SOURCE TEXT:

┌──

OpenCPN has the ability built-in as a plugin to grab satellite images and make charts from them automatically.

SeaIQ on iOS/Android devices uses Venturefarther and also automatically makes charts from images.

Of course, you can do this directly from Venturefarther: https://www.venturefarther.com/kap/Charting.action This used to be free, but now they charge a small amount to use.

Because these programs create georeferenced charts in a format most charting software can use, they can be used for real-time navigation. The transparency level can be adjusted in some programs (like OpenCPN) so that they can be superimposed on the navigation charts.

Mark


----------



## mthoma21 (Mar 2, 2017)

I have been using Google Earth considerably more this past year to navigate instead of traditional charts. They updated the area around Cape Lookout and Oriental in 2017 with new images and I didn't take my boat too far from home this year so I knew most of the dredged channels. The finding the correct slip in new marinas and gunkholing around North Carolina in a 3' draft boat, it seemed more prudent to see where the shoaling was with pictures that were more up to date than the charts (like capta said). I never thought about combining them with charts on OpnCpn or similar programs, I need to up my skills I guess.


----------



## Yorksailor (Oct 11, 2009)

Mark, I got the google chart generator onto Open CPN but then I got stuck, it wants an API key in preferences. How do I get the key and preferences in which program?

└──

CHECK YOUR UNDERSTANDING:
a – List every place name in the forum thread on making charts from satellite images.
b – Answer these questions from the forum thread on making charts from satellite images:
(i) On which devices does SeaIQ run?
(ii) What draft is mthoma21's boat?
(iii) What does the Google chart generator on Open CPN ask for in preferences?
c – Continue the forum thread on making charts from satellite images after its last post.

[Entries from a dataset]
┌──

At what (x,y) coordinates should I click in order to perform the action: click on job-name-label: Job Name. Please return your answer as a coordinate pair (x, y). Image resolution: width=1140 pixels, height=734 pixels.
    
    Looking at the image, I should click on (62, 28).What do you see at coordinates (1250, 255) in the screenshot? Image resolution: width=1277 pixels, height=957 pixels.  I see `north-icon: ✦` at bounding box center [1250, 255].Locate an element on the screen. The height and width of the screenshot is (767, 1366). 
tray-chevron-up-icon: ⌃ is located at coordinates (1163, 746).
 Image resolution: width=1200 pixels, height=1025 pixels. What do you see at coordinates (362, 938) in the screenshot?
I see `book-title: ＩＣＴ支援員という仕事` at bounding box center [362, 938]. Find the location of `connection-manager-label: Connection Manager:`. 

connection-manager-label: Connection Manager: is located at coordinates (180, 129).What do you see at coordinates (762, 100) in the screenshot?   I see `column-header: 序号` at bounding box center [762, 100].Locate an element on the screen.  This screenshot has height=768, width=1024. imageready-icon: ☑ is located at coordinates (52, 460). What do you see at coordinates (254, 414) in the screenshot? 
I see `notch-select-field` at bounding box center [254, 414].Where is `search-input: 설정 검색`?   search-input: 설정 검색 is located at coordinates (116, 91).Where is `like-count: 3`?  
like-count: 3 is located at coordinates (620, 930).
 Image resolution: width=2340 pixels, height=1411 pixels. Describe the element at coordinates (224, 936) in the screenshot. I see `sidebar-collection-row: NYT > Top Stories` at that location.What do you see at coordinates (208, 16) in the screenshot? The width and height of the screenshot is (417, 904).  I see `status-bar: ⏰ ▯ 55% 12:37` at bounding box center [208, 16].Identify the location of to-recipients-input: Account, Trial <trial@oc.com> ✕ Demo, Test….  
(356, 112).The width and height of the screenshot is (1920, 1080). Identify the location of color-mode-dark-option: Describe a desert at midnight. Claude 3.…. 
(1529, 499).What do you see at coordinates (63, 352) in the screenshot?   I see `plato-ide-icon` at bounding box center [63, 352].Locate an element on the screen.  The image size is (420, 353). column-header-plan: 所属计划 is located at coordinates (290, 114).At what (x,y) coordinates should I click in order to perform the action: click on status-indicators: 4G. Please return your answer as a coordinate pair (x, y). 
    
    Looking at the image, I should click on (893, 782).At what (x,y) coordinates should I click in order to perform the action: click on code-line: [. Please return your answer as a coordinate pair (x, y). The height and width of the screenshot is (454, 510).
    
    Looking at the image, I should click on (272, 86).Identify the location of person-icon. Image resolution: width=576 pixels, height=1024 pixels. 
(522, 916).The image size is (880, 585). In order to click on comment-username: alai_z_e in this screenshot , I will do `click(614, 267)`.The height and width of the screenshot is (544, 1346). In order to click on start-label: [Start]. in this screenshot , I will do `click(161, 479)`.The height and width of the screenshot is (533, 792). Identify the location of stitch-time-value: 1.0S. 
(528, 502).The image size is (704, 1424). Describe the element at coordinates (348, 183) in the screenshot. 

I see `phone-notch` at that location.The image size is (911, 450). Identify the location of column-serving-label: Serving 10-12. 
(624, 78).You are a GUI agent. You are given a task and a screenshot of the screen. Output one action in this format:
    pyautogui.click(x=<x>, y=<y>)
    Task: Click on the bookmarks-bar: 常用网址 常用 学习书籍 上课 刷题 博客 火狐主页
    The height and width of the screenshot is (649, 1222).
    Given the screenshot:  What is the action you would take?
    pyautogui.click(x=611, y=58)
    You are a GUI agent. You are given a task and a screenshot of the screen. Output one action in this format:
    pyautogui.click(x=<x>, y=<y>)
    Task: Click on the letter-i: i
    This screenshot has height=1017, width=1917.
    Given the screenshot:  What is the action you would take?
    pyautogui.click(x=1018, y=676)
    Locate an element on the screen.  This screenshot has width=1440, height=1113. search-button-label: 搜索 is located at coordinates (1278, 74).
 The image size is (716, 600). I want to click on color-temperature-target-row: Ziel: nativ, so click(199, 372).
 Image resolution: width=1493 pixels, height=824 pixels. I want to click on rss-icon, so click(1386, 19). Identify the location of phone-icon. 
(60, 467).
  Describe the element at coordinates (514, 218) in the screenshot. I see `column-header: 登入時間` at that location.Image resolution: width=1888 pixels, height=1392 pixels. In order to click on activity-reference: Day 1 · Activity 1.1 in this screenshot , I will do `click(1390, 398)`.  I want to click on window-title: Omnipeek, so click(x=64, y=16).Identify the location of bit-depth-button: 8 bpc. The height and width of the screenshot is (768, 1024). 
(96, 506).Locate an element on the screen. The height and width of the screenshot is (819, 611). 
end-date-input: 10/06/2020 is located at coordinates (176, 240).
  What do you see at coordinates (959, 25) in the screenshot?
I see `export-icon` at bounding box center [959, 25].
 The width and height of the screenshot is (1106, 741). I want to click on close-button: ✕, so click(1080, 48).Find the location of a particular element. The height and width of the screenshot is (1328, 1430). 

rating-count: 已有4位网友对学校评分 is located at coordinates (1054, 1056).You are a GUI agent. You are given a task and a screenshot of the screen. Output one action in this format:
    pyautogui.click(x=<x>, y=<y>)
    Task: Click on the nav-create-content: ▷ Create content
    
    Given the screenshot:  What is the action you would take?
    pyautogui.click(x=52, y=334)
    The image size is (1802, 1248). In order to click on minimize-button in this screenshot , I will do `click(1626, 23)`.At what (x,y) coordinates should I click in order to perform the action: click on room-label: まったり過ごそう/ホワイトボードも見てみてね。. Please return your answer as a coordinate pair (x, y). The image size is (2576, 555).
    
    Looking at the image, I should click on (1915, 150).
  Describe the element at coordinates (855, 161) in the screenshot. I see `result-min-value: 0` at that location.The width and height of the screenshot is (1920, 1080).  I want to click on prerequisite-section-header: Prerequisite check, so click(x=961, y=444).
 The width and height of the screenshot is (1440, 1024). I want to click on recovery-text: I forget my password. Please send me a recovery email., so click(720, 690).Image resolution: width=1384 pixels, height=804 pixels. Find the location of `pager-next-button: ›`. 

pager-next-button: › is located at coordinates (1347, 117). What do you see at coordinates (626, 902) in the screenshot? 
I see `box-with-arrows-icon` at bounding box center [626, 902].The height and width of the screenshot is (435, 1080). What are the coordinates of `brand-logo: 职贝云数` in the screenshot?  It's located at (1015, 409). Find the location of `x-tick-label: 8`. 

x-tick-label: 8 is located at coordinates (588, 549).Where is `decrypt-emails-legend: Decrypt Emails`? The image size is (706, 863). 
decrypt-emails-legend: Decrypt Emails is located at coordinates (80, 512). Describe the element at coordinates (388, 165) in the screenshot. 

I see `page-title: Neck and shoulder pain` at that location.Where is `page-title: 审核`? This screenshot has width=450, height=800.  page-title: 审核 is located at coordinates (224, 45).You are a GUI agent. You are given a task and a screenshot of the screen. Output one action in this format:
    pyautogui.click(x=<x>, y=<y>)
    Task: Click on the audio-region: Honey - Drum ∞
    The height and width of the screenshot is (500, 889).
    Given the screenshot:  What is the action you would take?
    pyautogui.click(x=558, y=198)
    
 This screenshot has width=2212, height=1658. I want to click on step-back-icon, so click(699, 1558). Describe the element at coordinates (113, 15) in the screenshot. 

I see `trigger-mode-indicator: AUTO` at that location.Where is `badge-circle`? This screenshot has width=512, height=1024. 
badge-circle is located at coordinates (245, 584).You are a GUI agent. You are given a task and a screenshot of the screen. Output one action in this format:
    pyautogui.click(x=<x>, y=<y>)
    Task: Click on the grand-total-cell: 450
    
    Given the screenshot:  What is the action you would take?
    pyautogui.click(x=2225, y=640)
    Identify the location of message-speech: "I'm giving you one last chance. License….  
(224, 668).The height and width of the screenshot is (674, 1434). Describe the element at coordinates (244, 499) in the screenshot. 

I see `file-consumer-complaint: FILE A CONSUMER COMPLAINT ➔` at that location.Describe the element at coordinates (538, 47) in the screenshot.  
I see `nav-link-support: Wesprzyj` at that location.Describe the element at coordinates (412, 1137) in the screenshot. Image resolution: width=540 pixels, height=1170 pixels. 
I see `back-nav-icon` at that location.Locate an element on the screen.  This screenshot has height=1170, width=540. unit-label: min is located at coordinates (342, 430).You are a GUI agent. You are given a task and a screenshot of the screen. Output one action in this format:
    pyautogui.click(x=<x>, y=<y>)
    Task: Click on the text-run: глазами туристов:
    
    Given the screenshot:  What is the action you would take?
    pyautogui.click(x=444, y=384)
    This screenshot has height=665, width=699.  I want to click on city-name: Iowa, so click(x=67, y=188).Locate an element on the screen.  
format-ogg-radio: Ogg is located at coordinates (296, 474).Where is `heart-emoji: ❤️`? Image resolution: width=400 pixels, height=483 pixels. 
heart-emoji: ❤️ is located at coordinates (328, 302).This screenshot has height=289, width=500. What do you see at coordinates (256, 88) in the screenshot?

└──

RESPONSES PER TASK:
a –
Cape Lookout
Oriental
North Carolina

b –
(i) iOS/Android devices
(ii) 3'
(iii) An API key

c –
Phil


----------



## hellsop (Jun 3, 2014)

RegisteredUser said:


> Who is making use of this, and how are you using it?
> I'm a puter dummie and don't understand much of what is now available.
> I did find SAS Planet, purportably helpful for nav. I've not yet messed up my computer trying to use it....
> 
> ...


Google Earth is hand for familiarizing yourself with what place look like, what facilities might be available close to wherever you get your dinghy tied up, and REALLY nice for seeing how landmarks line up. But it's REALLY lacking in the depth department and doesn't have information that is really useful for live navigation: no channel marks, no indication of permitted anchorage, no buoy or light info, etc. If you're looking for cheap options, OpenCPN with NOAA charts for on the water, Google Earth for on shore.


----------



## colemj (Jul 10, 2003)

hellsop said:


> Google Earth is hand for familiarizing yourself with what place look like, what facilities might be available close to wherever you get your dinghy tied up, and REALLY nice for seeing how landmarks line up. But it's REALLY lacking in the depth department and doesn't have information that is really useful for live navigation: no channel marks, no indication of permitted anchorage, no buoy or light info, etc. If you're looking for cheap options, OpenCPN with NOAA charts for on the water, Google Earth for on shore.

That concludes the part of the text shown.